• **WHAT TO DO**
Copy the records below word for word, covering the stretch from the line containing "プロシーン (520, 152)" through the line containing "Art. RE156-COL1 (29, 1179)", and nothing else.

Rows of pointing data:
§

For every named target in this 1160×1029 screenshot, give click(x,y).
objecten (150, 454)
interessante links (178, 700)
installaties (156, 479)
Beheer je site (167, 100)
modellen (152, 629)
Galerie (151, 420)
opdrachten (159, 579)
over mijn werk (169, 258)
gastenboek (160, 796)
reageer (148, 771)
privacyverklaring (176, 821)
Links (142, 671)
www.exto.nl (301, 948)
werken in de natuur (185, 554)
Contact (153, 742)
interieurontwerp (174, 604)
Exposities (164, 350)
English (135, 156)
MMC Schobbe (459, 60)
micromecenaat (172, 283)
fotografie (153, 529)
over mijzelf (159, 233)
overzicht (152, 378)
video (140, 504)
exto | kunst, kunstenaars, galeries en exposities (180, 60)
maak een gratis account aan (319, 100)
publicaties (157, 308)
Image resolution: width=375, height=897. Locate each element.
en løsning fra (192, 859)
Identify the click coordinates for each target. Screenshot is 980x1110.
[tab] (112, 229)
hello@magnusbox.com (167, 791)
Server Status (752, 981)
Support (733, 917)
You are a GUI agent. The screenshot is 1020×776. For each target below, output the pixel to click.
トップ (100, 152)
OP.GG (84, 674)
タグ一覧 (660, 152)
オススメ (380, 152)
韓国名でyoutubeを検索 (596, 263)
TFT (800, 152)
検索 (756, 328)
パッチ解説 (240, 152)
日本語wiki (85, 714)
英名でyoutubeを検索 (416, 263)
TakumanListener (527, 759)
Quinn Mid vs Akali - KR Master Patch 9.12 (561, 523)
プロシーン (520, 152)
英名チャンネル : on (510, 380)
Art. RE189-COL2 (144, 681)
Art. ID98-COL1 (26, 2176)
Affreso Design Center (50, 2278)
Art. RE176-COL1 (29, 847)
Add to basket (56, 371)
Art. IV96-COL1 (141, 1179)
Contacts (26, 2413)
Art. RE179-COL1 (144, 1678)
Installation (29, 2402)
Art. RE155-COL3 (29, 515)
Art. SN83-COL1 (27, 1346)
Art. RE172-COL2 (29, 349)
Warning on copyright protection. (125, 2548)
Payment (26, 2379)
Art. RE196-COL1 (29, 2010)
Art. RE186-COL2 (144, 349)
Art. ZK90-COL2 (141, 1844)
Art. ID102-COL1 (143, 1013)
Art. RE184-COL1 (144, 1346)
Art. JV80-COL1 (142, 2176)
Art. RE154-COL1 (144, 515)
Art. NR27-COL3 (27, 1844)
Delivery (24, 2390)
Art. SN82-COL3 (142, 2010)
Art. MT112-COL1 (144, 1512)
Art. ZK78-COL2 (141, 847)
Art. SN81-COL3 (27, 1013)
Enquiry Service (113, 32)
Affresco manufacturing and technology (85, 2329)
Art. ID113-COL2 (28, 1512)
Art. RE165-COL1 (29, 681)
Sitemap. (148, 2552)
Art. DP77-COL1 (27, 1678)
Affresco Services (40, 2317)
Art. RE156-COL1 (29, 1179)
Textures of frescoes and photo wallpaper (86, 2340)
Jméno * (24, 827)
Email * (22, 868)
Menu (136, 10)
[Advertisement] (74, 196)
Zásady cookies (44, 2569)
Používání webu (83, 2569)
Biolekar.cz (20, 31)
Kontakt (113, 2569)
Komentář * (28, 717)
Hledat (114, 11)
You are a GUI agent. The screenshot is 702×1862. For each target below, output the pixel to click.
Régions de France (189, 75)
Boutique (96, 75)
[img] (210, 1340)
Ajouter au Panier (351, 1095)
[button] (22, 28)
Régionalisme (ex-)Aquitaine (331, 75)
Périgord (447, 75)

§

• **ANSWER BELOW**
プロシーン (520, 152)
英名チャンネル : on (510, 380)
Art. RE189-COL2 (144, 681)
Art. ID98-COL1 (26, 2176)
Affreso Design Center (50, 2278)
Art. RE176-COL1 (29, 847)
Add to basket (56, 371)
Art. IV96-COL1 (141, 1179)
Contacts (26, 2413)
Art. RE179-COL1 (144, 1678)
Installation (29, 2402)
Art. RE155-COL3 (29, 515)
Art. SN83-COL1 (27, 1346)
Art. RE172-COL2 (29, 349)
Warning on copyright protection. (125, 2548)
Payment (26, 2379)
Art. RE196-COL1 (29, 2010)
Art. RE186-COL2 (144, 349)
Art. ZK90-COL2 (141, 1844)
Art. ID102-COL1 (143, 1013)
Art. RE184-COL1 (144, 1346)
Art. JV80-COL1 (142, 2176)
Art. RE154-COL1 (144, 515)
Art. NR27-COL3 (27, 1844)
Delivery (24, 2390)
Art. SN82-COL3 (142, 2010)
Art. MT112-COL1 (144, 1512)
Art. ZK78-COL2 (141, 847)
Art. SN81-COL3 (27, 1013)
Enquiry Service (113, 32)
Affresco manufacturing and technology (85, 2329)
Art. ID113-COL2 (28, 1512)
Art. RE165-COL1 (29, 681)
Sitemap. (148, 2552)
Art. DP77-COL1 (27, 1678)
Affresco Services (40, 2317)
Art. RE156-COL1 (29, 1179)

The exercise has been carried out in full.